Gillón espera que se restauren los arroyos afectados por la mina «como es debido»

Segundo Menéndez, en la zona afectada. / B. G. H.
Segundo Menéndez, en la zona afectada. / B. G. H.

Los vecinos reclaman que «se pongan las pilas» y recuerdan que siguen pendientes de los planes para la zona de Vega, Coto y La Matiella

BELÉN G. HIDALGOGILLÓN.

«Ya era hora». Es la frase más repetida entre los vecinos de Gillón después que la Confederación Hidrográfica del Cantábrico (CHC) sacase a información pública el proyecto para la rehabilitación de los cauces de los arroyos La Braña y La Raíz, afectados por el grupo Perfectas-Riotorno. Una sentencia que en 2015 obligaba a CHC, de forma subsidiaria, a la restauración de los terrenos en el valle de Gillón, afectados por la actividad minera de la empresa Antracitas de Gillón, que abandonó las labores de extracción en el año 1991.

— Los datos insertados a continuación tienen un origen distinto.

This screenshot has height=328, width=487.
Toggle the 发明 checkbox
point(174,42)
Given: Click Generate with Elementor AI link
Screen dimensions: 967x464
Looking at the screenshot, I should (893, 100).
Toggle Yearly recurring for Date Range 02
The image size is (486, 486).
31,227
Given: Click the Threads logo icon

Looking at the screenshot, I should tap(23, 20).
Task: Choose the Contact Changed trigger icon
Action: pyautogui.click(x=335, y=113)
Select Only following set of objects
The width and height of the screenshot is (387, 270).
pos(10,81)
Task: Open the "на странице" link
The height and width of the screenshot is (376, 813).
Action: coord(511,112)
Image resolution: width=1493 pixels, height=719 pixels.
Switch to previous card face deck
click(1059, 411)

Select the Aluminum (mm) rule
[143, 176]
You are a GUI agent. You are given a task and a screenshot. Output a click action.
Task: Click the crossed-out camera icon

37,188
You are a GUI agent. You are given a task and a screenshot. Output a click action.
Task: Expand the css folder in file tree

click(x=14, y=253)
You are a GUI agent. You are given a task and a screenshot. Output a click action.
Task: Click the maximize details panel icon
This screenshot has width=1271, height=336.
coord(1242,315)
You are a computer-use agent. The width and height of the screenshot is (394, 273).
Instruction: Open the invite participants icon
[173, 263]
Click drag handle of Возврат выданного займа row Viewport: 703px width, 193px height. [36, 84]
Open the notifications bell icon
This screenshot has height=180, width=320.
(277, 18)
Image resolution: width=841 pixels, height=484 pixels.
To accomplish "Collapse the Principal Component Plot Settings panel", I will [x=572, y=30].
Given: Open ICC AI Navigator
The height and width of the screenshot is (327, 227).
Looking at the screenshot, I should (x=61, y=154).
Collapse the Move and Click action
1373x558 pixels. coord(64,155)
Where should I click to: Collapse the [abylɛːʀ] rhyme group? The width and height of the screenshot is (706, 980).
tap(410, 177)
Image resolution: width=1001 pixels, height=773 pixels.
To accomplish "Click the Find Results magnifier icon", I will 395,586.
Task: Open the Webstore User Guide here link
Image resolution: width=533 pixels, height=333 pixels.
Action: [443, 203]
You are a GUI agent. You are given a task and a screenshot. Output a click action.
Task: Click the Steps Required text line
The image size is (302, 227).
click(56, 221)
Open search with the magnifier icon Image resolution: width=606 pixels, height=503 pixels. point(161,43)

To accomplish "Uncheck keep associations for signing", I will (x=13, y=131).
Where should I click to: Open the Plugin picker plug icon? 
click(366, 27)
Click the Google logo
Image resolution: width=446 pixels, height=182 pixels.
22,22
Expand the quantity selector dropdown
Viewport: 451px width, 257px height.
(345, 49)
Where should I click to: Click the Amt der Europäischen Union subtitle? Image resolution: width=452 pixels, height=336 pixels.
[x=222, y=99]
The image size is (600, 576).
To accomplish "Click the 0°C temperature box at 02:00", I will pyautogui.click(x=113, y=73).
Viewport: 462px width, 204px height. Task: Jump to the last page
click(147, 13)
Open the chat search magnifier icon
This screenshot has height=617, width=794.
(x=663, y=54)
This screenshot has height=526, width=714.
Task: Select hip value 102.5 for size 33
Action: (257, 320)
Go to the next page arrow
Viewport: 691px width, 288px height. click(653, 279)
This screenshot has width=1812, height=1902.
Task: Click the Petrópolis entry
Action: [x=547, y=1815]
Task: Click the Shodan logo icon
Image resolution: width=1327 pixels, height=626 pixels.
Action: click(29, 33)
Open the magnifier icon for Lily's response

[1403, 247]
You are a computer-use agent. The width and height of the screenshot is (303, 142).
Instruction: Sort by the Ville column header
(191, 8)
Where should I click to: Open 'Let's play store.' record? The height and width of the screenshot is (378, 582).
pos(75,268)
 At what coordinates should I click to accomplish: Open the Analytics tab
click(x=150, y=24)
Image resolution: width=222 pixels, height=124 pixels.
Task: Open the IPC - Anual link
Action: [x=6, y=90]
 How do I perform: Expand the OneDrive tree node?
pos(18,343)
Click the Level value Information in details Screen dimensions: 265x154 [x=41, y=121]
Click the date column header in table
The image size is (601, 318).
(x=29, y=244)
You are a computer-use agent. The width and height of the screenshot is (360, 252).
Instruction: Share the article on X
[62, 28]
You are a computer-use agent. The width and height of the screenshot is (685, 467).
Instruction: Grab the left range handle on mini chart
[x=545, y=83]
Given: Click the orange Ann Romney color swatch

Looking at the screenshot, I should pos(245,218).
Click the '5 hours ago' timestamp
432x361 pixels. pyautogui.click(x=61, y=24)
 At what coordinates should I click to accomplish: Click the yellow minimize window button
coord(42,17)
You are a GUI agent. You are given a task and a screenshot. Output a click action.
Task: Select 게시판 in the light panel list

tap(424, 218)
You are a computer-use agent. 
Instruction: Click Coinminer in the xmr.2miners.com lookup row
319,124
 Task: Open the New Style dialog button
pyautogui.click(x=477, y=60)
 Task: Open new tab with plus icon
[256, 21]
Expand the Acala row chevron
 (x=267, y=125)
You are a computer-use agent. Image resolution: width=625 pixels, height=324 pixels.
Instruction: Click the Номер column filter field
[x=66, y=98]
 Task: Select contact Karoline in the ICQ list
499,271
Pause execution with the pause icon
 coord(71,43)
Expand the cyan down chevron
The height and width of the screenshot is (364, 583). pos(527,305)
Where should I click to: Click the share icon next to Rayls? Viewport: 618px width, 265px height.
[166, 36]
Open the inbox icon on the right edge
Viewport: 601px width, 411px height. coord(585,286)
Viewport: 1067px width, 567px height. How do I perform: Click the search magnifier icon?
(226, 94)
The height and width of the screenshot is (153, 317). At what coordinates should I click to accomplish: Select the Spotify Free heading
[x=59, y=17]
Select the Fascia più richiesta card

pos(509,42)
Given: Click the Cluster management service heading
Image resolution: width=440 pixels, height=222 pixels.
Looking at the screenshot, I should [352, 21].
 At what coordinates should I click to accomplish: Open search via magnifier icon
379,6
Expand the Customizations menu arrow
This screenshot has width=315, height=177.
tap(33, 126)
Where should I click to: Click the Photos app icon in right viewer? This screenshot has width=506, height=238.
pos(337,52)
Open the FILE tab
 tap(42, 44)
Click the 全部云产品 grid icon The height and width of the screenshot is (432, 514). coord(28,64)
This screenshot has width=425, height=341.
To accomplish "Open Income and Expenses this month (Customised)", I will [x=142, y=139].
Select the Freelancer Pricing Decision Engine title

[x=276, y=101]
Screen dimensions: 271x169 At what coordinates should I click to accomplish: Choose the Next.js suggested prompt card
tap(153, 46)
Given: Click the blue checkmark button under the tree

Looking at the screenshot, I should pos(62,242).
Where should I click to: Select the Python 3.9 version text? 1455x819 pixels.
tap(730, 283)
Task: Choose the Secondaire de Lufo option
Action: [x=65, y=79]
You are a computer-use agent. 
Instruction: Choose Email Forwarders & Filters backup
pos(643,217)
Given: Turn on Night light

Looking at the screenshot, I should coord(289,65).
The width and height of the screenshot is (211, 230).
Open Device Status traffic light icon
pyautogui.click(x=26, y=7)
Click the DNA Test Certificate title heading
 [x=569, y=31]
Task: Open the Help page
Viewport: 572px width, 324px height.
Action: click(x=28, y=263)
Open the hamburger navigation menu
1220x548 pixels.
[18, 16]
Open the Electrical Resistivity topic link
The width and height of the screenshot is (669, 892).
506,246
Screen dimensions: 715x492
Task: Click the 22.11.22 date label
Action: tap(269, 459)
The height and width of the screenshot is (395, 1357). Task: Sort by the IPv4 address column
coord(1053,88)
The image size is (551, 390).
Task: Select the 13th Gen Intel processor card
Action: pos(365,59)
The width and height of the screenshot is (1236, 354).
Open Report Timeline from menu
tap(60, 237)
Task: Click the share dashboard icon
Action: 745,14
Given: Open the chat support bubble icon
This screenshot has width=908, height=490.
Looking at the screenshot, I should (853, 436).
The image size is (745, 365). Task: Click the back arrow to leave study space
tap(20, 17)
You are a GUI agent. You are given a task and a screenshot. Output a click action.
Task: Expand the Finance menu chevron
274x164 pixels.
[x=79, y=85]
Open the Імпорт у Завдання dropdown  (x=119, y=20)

«Todos los días se dice que se va a hacer algo, que se restaurará en no sé qué meses, que si será este o el otro año... Pero aquí nada cambió», decía el vecino, Santiago Rodríguez. «De aquí sacaron lo que les dio la gana, pero dejaron todo tirado. No hicieron nada en las pistas, ni en las escombreras. Cerraron y se fueron», continuó este minero que trabajó en La Matiella, que junto a Vega, Coto y los subpisos 1 y 2, esperan también las actuaciones de recuperación. «Cobraron las subvenciones y se fueron», reiteró, sin ocultar la indignación con la firma minera y su forma de actuar.

El alcalde del pueblo, Alfredo Santamarina, se muestra «esperanzando». Eso sí, lamenta que sigan esperando porque esa recuperación se haga realidad y hayan tenido que llegar hasta los juzgados para ello. «Ya era hora después de la sentencia en la que se dio la razón a los vecinos. Solo queda esperar que se hagan las cosas como es debido», señaló Santamarina, recordando que llegaron a denunciar una supuesta actuación de recuperación que jamás llegó a término, pero que figuraba como realizada.

«A ver si ponen las pilas», urge el alcalde pedáneo de Gillón, recordando que el proyecto recoge una parte de la zona afectada por la actividad extractiva de la mina. «Hay que restaurarlo todo. Fue todo la misma empresa. Están en la parte más alta y próxima al pueblo. Al ser la más antigua está cubierta por la vegetación. Además, forma parte del parque natural Fuentes del Narcea, Degaña e Ibias. Tiene que estar en condiciones», concluyó Santamarina.

Por su parte, el portavoz de la Asociación de Vecinos y Amigos del Valle de Gillón-Fuentes del Narcea, Segundo Menéndez, advirtió que estaremos «vigilantes». «No me fío ni un pelo hasta que los veamos trabajar. Una cosa es el proyecto y otra cómo lo hagan. Han sido remolones y esto ha sido por la sentencia, no por iniciativa propia», afirmó, mostrando cierto recelo. No obstante, Menéndez considera que este proyecto para La Raíz y La Braña «se acerca a las pretensiones que teníamos. No cumple al 100% las expectativas. Veremos cómo lo hacen y si se corrigen».

El proyecto, con una inversión de 410.758,57 euros y un plazo de ejecución de dos meses, prevé «un movimiento moderado de escombros, llevando a cabo la excavación de cauces y acondicionamiento de taludes, así como restaurando las márgenes y zonas de policía mediante la revegetación y plantaciones, con la mejora del entorno, eliminando los restos antrópicos presente».